Pendant ce temps, j’ai continué à m’intéresser aux boissons alcoolisées. J’ai travaillé dans un restaurant étoilé, le Stella Maris, pas loin de l’Arc de Triomphe. Et puis je suis parti au Japon pour ouvrir deux restaurants, gastronomique et bistro, à Wakayama juste à côté d’Osaka.
En 2007, j’ai commencé à travailler dans un grand magasin d’alimentation japonaise, Isse Workshop du côté de Saint Augustin à Paris. C’est là que j’ai commencé à vendre du saké, y compris aux restaurants japonais. Je proposais notamment du saké Ginjo, haut de gamme.
« Cela a été compliqué au départ, les restaurateurs me prenaient pour un fou car mes sakés étaient chers, mais j’ai travaillé tous les soirs, présenté mes produits, et puis 3 ans après, sur la chaîne NHK, on annonçait un boom du Ginjo à Paris ! C’était l’avènement d’un saké moderne, fruité, élégant, comme le vin. »
Et puis en 2011 nous avons eu quelques problèmes avec le tsunami (qui a provoqué l’accident nucléaire de Fukushima, ndlr). J’étais encore tout seul à l’époque, je travaillais beaucoup, et malheureusement toutes les marchandises ont été bloquées pendant presque un an.
Ensuite, petit à petit, j’ai commencé à travailler avec des restaurants français gastronomiques. Et puis en 2015, j’ai écrit un livre en français sur le saké, le premier du genre. La même année, je suis allé au Japon en compagnie de chefs français, pour organiser des dégustations de saké.
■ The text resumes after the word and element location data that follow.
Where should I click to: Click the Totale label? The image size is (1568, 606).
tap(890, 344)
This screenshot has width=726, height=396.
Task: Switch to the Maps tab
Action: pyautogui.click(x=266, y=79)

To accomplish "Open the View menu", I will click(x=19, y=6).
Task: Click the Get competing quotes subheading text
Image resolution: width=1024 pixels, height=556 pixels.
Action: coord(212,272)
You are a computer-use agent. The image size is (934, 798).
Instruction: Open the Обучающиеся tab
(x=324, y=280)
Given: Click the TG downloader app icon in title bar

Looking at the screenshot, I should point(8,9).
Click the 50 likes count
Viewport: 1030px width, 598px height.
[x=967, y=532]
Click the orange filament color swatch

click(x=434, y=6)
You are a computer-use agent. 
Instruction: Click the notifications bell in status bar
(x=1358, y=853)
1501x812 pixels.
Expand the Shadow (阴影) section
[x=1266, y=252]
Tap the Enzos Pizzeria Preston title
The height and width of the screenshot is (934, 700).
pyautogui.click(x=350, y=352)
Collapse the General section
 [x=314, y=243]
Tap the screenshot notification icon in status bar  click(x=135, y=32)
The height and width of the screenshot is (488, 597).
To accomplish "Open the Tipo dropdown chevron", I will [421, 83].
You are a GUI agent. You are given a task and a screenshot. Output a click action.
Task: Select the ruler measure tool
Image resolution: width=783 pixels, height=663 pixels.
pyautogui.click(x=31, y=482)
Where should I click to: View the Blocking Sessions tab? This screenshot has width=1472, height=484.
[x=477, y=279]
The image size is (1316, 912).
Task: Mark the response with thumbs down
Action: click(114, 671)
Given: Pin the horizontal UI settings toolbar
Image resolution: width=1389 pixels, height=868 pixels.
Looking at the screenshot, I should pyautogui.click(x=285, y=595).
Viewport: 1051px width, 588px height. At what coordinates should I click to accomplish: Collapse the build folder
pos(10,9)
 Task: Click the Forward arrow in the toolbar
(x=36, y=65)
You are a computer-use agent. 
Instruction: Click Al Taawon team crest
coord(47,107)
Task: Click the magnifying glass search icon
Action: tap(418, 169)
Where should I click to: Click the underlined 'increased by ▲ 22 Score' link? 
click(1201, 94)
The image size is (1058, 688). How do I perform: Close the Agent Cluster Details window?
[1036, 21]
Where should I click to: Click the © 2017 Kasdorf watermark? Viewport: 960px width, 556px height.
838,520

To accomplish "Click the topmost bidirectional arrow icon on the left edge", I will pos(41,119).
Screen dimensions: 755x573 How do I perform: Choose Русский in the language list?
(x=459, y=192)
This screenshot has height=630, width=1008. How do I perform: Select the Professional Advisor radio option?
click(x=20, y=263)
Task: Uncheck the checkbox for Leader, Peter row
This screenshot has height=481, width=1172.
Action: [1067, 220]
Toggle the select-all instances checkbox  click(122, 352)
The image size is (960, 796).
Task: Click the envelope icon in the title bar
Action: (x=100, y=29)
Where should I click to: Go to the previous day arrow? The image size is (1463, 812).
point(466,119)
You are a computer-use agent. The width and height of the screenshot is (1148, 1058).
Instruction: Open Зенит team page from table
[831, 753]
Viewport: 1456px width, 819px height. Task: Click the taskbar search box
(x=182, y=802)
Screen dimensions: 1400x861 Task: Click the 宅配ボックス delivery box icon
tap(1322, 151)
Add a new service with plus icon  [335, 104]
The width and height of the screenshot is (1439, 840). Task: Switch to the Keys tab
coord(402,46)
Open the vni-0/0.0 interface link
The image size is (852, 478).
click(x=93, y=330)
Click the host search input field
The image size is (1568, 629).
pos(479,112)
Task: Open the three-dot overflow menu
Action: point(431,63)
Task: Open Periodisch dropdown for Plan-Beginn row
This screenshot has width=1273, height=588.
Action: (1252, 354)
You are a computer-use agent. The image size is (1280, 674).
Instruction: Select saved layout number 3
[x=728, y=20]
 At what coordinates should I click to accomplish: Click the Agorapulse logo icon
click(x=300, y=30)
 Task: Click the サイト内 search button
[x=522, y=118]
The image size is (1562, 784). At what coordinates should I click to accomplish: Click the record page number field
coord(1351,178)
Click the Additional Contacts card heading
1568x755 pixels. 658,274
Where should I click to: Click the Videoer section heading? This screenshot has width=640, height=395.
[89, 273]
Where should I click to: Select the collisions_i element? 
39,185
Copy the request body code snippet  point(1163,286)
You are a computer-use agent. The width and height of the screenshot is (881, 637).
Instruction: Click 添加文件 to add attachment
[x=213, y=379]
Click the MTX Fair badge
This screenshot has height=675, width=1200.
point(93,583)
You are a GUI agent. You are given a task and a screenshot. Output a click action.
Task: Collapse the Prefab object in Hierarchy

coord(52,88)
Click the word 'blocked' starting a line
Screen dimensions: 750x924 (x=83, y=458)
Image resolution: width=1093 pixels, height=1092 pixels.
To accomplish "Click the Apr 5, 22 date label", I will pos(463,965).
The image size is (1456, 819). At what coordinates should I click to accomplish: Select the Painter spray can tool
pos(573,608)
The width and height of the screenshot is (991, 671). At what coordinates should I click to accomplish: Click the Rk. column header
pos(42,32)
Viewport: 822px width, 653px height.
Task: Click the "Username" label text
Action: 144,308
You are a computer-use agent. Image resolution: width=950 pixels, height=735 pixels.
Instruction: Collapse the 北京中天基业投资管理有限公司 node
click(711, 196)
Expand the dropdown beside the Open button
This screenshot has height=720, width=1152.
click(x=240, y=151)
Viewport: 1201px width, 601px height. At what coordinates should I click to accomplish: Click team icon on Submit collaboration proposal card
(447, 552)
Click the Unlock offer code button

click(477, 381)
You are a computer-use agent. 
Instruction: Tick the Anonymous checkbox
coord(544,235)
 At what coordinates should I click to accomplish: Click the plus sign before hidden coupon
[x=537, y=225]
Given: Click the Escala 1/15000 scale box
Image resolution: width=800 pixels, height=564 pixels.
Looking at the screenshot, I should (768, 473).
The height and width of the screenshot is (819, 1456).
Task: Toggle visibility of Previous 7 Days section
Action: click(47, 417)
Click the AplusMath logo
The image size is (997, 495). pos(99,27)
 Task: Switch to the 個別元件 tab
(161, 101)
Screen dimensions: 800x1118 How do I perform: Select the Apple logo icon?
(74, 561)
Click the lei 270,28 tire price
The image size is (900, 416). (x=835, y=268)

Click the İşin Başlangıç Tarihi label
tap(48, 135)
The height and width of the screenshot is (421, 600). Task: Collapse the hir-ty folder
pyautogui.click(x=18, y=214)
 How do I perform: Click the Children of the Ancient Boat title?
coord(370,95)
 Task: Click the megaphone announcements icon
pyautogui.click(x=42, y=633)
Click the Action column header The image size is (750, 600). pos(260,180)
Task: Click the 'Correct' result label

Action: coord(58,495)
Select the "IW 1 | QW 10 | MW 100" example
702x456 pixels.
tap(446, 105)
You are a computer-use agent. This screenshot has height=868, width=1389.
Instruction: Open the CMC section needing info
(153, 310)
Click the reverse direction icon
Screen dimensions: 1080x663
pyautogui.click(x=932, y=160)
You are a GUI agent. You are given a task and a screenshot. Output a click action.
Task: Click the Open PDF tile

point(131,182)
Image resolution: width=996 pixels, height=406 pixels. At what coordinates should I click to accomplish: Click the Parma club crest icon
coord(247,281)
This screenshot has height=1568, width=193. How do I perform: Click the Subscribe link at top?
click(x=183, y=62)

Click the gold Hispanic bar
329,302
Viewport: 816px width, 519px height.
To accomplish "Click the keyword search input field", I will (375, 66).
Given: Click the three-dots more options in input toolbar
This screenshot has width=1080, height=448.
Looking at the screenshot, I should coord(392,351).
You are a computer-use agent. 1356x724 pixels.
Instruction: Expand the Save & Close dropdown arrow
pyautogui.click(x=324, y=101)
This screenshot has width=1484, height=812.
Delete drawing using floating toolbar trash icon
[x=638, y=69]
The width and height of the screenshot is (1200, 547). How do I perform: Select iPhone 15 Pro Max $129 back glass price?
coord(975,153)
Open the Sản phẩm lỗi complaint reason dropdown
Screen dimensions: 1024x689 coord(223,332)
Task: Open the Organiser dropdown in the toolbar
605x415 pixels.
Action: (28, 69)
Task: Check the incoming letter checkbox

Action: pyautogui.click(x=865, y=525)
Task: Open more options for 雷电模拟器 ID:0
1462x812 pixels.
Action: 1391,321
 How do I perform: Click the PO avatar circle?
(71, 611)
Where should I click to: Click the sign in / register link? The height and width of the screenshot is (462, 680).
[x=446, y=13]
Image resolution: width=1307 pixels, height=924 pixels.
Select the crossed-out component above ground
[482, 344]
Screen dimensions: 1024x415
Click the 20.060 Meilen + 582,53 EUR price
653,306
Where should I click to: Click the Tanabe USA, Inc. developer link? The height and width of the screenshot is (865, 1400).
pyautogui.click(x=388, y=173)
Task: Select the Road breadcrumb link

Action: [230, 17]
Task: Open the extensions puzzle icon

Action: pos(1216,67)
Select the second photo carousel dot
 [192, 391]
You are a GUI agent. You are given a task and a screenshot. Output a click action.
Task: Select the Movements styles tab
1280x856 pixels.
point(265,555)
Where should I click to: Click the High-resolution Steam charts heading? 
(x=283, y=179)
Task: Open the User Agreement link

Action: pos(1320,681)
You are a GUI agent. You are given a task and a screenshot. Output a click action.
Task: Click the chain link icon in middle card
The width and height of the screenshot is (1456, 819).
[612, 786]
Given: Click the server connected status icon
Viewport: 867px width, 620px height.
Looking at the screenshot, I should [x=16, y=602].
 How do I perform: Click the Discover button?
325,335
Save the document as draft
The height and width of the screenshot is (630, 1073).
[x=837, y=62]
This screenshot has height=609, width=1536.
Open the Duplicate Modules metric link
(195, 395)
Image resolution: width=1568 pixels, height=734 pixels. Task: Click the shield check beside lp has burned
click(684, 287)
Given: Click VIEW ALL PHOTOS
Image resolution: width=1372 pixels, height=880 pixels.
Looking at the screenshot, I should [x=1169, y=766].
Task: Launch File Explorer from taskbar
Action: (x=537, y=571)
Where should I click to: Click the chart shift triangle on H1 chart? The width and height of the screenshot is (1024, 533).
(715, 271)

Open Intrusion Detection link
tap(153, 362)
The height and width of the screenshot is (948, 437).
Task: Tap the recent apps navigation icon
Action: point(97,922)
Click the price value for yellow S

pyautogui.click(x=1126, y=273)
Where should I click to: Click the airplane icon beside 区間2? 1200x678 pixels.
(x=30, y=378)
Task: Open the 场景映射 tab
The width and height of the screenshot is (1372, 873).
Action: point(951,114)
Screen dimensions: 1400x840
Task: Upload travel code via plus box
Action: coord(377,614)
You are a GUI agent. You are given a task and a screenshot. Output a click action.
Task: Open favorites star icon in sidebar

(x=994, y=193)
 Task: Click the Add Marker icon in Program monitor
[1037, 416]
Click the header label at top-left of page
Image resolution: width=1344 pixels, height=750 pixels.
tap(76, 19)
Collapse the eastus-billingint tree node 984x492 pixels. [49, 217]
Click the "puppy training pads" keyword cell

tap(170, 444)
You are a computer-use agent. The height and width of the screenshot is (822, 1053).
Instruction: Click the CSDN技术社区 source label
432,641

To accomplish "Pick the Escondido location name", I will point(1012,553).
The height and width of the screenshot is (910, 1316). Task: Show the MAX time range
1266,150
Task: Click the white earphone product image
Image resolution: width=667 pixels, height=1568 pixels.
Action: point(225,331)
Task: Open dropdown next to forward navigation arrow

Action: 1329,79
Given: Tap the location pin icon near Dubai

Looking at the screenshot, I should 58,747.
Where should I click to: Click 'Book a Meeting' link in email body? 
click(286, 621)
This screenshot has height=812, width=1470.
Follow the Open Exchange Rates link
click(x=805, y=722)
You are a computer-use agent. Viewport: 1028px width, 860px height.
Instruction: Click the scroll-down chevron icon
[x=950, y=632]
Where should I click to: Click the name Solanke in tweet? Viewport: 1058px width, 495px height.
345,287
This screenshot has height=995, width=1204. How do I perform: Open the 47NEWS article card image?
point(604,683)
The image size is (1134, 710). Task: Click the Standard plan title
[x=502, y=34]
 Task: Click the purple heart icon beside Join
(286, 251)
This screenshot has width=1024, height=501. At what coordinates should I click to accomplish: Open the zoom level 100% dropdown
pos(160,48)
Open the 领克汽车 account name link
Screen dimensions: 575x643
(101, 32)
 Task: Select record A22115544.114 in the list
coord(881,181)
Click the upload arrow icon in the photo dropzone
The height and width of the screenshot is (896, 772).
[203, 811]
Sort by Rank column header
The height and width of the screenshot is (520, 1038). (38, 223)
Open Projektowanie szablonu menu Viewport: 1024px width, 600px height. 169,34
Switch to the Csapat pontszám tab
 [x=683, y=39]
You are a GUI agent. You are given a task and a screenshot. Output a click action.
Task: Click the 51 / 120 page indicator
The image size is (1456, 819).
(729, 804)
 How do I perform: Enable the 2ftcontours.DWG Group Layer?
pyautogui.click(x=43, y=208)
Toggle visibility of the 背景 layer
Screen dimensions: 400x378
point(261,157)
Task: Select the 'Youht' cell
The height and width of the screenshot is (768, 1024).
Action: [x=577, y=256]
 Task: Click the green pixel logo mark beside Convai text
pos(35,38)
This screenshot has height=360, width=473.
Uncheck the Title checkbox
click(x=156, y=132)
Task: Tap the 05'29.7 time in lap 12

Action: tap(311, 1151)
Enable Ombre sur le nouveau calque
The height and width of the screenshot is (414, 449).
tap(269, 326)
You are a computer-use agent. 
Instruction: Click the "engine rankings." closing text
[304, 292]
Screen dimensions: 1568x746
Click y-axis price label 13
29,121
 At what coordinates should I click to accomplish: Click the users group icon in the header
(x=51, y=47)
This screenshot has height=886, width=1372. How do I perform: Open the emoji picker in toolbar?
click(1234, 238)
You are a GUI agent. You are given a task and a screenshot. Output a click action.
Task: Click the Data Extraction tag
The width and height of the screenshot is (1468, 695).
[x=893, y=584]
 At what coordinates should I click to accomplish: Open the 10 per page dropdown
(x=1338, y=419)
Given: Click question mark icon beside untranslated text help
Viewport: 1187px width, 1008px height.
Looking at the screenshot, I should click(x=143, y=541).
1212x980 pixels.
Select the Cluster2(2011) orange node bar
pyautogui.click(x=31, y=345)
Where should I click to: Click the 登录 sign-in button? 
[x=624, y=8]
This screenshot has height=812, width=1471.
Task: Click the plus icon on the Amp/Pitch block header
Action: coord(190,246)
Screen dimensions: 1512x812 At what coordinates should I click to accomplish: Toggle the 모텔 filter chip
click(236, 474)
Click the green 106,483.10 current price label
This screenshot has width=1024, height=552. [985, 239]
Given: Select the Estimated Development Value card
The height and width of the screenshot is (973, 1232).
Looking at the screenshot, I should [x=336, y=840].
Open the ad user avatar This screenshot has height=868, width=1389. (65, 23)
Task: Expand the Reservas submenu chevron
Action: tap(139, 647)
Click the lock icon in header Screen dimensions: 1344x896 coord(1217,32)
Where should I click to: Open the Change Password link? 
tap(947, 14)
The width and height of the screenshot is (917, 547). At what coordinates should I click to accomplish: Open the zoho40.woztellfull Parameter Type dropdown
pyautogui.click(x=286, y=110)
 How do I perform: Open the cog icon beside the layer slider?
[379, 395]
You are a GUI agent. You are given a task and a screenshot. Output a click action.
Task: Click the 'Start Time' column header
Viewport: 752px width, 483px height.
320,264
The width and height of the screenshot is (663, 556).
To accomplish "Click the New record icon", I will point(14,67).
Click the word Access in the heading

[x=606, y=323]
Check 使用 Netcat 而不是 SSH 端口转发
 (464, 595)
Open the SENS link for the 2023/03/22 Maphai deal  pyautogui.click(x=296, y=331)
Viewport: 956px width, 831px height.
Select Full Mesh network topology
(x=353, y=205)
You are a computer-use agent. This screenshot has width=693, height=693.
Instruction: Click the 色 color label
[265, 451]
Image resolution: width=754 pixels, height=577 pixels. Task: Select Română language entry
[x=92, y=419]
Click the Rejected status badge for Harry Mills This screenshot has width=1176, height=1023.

Plus tard, avec Xavier Thuizat, chef sommelier, nous avons eu l’idée de créer un concours. Je me suis occupé de l’organisation, et lui de constituer les jurys. La première édition du concours Kura Master a eu lieu en 2017. L’objectif était de faire parler du saké, par les sommeliers notamment, afin d’atteindre les quelques 8000 cavistes du pays. C’était la première grande dégustation en France, où nous avons dégusté 500 sakés. Puis il y en a eu 700, 800, et 1000 cette année. Les shochus sont aussi arrivés au concours en 2021. Nous avons réussi à créer une mode, en véhiculant une certaine image du Japon, également grâce à un évènement appelé Matsuri Festival qui a accueilli 11 000 personnes. »
Pouvez-vous nous présenter brièvement le shochu ?
C’est tout d’abord une eau-de-vie japonaise, pour laquelle on utilise le Koji. La distillation se fait en alambic traditionnel, en une seule passe. Le résultat est simple, et cela permet de présenter l’ingrédient principal directement. Lorsque l’on distille en une passe, on obtient une eau-de-vie qui titre entre 36 et 42% d’alcool environ, qui est ensuite diluée jusqu’à 25% (c’est le cas pour 90% du marché japonais).
Pour le shochu, il y a une cinquantaine d’ingrédients autorisés. Les trois principaux sont le riz, bien entendu ; l’orge, comme pour le whisky ; et la patate douce. C’est sur l’île de Sakurajima que cette dernière a commencé à se développer. Cette île fait partie de l’appellation Satsuma Shochu (shochu de patate douce de Kagoshima, ndlr), et bénéficie d’une terre volcanique active où les cendres pleuvent toute l’année. Cette terre volcanique, tout comme le sable, n’est pas adaptée au riz. En revanche, elle fonctionne très bien avec la patate douce ou le radis blanc.
« Le sarrazin ou le sucre de canne sont aussi des ingrédients importants. »
Lorsque l’on parle de shochu de riz, on peut distinguer les shochus du nord et du sud. On a par exemple le Kuma Shochu, une appellation d’origine de la région de Kumamoto, et l’Awamori de la région d’Okinawa.
Au sud, on préfère le riz indica en raison d’un climat humide et chaud, proche du climat thaïlandais d’où est issue cette variété. C’est un riz fin et long, avec moins d’amidon que le riz japonica, plus petit et très gluant, que l’on utilise pour le Kuma Shochu. Le Kuma Shochu et l’Awamori sont donc deux produits complètement différents, bien que produits tous deux à base de riz.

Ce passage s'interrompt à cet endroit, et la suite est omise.